Copy out the records below, beginning at the line that contains "Task: Click the sender" and ending after the line that contains "point(71,445)". Include both of those lines and nothing outside them.

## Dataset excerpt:

· · · · ·

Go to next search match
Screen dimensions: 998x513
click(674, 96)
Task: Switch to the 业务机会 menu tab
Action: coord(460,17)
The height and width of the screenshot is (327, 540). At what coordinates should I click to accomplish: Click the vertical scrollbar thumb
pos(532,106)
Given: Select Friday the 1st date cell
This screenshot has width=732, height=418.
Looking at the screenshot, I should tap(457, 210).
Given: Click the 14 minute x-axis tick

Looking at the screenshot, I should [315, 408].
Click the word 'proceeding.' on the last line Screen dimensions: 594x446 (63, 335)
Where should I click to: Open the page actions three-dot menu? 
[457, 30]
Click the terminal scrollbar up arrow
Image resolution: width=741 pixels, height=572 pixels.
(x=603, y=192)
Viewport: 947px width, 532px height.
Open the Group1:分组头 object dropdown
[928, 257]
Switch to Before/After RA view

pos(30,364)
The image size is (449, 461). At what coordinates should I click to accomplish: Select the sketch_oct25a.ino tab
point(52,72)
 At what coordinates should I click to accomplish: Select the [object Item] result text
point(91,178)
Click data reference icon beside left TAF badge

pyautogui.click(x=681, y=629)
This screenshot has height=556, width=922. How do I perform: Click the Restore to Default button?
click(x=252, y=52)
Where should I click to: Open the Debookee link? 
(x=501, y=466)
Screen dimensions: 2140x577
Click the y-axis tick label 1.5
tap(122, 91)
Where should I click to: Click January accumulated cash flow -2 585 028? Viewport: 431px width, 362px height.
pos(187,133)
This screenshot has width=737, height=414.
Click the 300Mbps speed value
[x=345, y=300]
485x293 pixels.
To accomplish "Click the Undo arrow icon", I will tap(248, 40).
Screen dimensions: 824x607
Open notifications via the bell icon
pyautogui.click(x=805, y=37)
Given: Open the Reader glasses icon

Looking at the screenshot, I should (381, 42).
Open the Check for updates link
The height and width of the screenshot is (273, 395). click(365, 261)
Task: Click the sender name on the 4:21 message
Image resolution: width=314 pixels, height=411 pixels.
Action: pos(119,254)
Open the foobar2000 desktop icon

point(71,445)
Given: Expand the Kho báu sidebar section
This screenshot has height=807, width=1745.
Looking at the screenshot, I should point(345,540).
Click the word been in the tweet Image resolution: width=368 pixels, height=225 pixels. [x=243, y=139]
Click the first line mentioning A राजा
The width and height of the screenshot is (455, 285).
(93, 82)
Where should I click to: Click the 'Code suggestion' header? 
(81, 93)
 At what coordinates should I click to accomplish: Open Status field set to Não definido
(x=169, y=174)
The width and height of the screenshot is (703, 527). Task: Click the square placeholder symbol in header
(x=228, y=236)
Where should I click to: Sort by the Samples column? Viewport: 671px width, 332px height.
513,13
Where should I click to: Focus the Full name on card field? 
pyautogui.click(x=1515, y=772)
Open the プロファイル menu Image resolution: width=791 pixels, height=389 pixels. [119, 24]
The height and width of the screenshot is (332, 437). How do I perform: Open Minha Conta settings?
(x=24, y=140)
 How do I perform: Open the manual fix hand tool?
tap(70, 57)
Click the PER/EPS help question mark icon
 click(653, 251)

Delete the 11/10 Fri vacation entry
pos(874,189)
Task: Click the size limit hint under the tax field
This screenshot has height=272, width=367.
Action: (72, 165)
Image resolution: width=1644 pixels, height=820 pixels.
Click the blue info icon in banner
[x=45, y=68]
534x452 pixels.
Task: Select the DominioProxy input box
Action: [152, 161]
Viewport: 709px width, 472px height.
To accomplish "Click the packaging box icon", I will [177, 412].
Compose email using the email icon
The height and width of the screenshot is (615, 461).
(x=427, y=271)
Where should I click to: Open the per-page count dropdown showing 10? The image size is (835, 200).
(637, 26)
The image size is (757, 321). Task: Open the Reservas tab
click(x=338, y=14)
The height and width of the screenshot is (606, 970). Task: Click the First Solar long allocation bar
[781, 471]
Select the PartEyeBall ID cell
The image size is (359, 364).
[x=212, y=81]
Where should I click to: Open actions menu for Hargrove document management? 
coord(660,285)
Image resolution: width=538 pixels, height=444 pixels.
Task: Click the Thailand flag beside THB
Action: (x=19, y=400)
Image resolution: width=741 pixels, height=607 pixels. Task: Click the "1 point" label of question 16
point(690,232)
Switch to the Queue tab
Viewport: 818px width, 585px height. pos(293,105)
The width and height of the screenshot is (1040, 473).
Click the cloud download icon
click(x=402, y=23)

· · · · ·

## Solution for this task:
Task: Click the sender name on the 4:21 message
Image resolution: width=314 pixels, height=411 pixels.
Action: pos(119,254)
Open the foobar2000 desktop icon

point(71,445)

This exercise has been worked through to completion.